My eyes snap toward Maxim and I realize we’re standing in the kitchen of his home. I also think he’s been talking to me this entire time - damn it!

“I…uh, I’m sorry I didn’t catch that,” I say with an embarrassed smile. “What was it?”

Maxim has his one eyebrow lifted at my reaction, but he continues anyway. “I said I’ll order some take-out if you’re up for it. You’ve been cooking the entire week, I’m sure you’d like to rest tonight,” he says, acting kind again and giving me whiplash.

“Sure,” I say, offering him a small smile. “I’d like that, thank you. Do you mind if I go clean up before dinner?”

“Go right ahead, I’ll be in the gym,” he says and we make our way to separate rooms.

I watch him walk towards the gym with something akin to sadness settling in my heart. When did it come to this? Was it our easy understanding that had me falling into a routine while slowly accepting him without even knowing?

I wish I’d stayed dumb to everything, wish Luna Mia didn’t inform me about Maxim being sick of me and sending me back to my father. I know the shame I’ll be carrying when I go back home, how my father will treat me because the SilverCrest Beta didn’t want me.

This was what I wanted, right? I wanted to go away from here, wanted to escape and be free so why am I feeling like this? Why do I feel like unwanted goods tossed to the side?

Not only that but if Maxim made this decision a while ago, why is he still being nice to me? Why try to make this work when he doesn’t want me? I suppose that I can ask all these questions and never get to any answer because I am asking the wrong person.

The more I’m thinking about it, the angrier I get and by the time Maxim calls me to say dinner is here, I am fuming.

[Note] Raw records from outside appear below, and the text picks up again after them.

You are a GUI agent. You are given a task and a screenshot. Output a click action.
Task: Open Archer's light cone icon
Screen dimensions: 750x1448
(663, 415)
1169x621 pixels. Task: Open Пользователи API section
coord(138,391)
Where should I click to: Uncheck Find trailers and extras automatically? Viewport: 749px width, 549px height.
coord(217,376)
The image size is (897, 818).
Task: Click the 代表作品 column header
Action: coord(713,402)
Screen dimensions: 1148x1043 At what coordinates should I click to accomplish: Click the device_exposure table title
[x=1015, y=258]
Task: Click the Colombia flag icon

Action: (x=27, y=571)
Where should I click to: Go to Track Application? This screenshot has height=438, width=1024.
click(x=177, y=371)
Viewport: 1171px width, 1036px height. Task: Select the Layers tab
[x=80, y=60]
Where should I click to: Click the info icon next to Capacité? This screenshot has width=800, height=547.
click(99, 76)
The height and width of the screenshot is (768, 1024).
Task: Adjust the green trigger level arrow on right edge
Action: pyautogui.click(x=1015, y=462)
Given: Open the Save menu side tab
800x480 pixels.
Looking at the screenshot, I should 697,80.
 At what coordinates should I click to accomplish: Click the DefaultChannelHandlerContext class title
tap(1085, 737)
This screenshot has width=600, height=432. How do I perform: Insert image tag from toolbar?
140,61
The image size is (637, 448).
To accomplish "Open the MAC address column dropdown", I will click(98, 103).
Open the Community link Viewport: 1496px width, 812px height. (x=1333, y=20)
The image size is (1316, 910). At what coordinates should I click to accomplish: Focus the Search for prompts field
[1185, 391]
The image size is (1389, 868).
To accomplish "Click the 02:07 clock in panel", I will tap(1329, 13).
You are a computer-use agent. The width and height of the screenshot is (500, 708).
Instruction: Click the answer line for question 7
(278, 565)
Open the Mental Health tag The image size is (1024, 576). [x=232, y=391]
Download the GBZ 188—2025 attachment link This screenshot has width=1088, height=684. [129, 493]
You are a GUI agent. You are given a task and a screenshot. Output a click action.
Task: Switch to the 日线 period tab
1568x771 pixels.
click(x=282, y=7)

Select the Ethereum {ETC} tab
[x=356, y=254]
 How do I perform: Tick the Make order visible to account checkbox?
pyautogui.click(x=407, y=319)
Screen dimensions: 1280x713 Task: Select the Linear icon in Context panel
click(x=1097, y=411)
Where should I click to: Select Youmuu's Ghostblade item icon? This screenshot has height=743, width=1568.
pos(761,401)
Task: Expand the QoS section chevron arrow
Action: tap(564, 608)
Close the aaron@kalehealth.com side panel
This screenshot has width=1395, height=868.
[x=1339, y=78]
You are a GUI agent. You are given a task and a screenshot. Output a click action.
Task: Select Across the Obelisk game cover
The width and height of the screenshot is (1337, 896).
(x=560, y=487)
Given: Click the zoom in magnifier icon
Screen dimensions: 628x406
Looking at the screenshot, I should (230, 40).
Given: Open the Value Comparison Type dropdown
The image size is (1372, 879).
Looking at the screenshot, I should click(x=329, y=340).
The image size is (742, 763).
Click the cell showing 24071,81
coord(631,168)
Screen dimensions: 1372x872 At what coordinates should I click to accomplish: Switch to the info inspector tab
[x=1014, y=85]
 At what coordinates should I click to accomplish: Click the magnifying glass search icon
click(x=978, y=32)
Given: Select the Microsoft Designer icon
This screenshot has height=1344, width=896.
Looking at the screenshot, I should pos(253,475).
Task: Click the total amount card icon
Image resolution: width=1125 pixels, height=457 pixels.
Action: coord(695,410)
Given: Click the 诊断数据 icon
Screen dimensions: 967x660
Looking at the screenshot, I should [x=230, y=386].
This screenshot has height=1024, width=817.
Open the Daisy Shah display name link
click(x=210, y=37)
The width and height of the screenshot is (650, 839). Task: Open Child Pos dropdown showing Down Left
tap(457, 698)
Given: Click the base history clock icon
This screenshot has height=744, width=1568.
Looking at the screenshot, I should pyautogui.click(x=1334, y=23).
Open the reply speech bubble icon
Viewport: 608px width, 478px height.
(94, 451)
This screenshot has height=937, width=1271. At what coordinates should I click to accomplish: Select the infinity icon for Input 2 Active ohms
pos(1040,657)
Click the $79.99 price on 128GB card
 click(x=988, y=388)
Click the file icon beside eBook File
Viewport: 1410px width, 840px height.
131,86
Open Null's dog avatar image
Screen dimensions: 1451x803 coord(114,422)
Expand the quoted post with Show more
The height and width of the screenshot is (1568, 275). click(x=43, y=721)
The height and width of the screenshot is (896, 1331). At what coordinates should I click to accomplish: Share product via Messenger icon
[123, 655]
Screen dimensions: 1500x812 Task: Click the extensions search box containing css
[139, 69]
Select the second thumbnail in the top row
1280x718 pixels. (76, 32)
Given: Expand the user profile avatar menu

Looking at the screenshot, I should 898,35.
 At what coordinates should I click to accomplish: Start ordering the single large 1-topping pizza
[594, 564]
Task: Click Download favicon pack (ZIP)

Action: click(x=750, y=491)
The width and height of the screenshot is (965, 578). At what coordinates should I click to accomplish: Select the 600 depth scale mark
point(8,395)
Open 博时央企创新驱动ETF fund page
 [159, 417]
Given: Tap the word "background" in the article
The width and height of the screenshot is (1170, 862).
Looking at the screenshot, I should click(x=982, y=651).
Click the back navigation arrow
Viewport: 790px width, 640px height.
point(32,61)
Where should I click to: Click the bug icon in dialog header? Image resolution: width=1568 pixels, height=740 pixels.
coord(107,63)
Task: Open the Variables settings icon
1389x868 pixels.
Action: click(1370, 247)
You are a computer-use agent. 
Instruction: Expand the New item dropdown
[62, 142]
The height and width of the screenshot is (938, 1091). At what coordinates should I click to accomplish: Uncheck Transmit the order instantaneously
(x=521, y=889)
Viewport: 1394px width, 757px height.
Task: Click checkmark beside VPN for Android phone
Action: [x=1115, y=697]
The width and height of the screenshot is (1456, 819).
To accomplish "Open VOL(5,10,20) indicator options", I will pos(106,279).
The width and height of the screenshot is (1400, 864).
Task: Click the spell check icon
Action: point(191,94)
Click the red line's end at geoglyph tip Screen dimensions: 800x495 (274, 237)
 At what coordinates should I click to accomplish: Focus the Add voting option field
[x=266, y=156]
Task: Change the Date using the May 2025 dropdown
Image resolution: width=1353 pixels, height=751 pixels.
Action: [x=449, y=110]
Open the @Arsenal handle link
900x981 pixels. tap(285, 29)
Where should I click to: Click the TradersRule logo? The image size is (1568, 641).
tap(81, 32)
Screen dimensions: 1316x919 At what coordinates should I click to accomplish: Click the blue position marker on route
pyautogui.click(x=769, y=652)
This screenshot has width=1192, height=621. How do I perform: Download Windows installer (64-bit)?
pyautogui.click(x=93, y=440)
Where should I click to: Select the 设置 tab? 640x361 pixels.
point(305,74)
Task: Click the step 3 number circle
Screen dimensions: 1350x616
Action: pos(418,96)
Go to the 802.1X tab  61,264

I tried to make this work, I was nice and courteous because I was coming to terms with being his wife. Meanwhile, he had other plans on the side, plans to not only send me back to my father but he’ll have another bride here before I even reach home!

Stupid, desperate Xiomara.

Sighing, I walk downstairs in my cotton night dress so I can head straight to bed afterward, my mouth goes dry when I see the object of my thoughts looking gorgeous without even trying.

Dressed in nothing but a pair of loose jogger shorts and no t-shirt, he places the Thai take-out on the kitchen island so I walk around to grab some cutlery. His hair is still damp from his shower and his sandalwood scent is making my head swim.

It just makes me feel more pissed off. Why did he have to be so goddamn attractive and flaunt it in front of me?

I sit down opposite him and we take out whatever we want to eat; I don’t particularly feel very hungry because of my seething right now but I pick at my food and hope that my feelings don’t show.

“I won’t be here for a while,” he decides right there to cut the silence and I grit my teeth. “Niko is sending me away for a few weeks.”

My heartbeat picks up at the mention of him being gone for so long. Does that mean he doesn’t even want to say goodbye to me before I go? Did I completely misread his kindness?

“So, how was it meeting the other brides?” he asks when I don’t answer him.

“It was okay; they seem really nice,” I manage to say through a swallow of Pad Thai. “I like Gianna.”

At the mention of the woman I thought he would like, he simply nods and takes a sip of his soda. I never know what’s up with this man, he drives me up the fucking wall with his kindness and then his nonchalance.